┌────────
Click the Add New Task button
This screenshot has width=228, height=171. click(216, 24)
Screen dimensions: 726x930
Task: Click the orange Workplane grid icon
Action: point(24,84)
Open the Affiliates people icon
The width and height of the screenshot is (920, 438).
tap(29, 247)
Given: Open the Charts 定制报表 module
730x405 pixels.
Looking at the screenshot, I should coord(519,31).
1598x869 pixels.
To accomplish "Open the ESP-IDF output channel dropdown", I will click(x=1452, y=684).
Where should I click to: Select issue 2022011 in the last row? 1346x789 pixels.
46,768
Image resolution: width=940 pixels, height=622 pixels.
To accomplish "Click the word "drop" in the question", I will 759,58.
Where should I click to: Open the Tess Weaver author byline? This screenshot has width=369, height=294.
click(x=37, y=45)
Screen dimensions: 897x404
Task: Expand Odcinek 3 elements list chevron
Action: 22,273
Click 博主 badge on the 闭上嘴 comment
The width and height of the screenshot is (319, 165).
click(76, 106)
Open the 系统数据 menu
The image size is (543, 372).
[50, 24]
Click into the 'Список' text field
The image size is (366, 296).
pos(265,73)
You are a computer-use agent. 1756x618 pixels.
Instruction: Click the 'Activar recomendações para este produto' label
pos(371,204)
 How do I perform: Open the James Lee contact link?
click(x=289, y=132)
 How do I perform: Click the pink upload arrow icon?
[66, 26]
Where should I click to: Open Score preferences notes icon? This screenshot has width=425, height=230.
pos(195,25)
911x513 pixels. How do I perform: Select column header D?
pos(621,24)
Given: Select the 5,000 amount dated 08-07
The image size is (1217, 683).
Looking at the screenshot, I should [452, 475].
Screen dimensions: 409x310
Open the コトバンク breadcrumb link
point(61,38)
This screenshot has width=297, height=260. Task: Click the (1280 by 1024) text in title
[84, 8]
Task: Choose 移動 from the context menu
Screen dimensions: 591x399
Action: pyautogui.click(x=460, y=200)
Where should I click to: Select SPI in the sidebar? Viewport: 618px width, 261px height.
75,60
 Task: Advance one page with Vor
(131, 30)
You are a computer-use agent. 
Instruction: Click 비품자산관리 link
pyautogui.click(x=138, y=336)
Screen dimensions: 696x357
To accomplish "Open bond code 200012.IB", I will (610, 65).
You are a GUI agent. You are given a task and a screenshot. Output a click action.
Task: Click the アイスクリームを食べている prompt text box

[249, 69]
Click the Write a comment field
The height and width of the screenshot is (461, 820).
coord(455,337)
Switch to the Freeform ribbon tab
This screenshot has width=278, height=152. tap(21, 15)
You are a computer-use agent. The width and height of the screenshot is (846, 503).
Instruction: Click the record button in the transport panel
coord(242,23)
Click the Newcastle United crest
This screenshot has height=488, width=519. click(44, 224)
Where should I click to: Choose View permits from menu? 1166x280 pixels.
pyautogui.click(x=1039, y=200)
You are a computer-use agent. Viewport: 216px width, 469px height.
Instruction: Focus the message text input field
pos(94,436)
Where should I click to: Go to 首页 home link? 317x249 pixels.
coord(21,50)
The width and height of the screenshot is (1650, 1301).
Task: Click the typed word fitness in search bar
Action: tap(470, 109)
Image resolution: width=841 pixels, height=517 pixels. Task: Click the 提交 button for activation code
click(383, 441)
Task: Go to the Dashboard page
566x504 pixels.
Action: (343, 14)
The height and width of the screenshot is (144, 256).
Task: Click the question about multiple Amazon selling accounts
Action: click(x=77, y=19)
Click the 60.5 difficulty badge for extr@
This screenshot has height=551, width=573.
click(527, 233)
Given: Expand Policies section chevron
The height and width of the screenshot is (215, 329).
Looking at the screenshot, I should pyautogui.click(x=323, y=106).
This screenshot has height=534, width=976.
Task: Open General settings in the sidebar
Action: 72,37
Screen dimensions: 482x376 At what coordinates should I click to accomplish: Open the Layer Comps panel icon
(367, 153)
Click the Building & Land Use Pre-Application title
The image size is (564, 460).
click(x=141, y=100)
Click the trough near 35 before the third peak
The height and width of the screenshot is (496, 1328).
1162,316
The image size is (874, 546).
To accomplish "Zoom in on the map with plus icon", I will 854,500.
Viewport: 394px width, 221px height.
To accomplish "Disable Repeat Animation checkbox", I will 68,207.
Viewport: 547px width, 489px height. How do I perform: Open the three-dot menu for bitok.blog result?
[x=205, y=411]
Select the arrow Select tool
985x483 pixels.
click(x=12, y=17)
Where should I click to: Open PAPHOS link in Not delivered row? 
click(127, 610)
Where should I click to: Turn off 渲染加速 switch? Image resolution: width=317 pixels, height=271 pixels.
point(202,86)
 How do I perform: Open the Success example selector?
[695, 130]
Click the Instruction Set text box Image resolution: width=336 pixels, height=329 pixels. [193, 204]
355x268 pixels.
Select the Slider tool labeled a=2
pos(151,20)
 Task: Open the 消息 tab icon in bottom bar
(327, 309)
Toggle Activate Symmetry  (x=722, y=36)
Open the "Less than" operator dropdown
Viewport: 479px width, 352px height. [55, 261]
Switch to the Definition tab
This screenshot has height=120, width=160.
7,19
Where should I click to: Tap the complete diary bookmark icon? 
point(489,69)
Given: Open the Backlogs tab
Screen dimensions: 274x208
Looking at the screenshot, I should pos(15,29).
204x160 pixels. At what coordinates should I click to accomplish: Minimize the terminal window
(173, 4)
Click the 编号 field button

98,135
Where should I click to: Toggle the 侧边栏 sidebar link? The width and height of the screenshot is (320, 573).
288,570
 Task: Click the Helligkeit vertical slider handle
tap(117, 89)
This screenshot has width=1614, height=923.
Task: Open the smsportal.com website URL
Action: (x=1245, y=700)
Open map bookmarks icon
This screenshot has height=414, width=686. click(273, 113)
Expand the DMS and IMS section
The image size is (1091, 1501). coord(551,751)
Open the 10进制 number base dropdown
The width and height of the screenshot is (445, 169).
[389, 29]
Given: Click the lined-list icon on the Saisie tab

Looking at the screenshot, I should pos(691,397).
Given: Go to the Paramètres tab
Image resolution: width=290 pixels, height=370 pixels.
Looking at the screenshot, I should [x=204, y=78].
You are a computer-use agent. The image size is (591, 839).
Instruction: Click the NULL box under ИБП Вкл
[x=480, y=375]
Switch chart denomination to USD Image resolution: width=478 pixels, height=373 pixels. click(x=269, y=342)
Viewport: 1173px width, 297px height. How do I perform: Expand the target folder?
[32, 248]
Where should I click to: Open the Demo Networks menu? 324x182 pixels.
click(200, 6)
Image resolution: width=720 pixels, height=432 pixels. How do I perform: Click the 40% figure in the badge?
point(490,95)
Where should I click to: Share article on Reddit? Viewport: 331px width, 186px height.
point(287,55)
└────────
[TASK PROMPT]
Give the count of lines in the material containing "computer". The reply is that number alone.

[ANSWER TO THIS EXERCISE]
5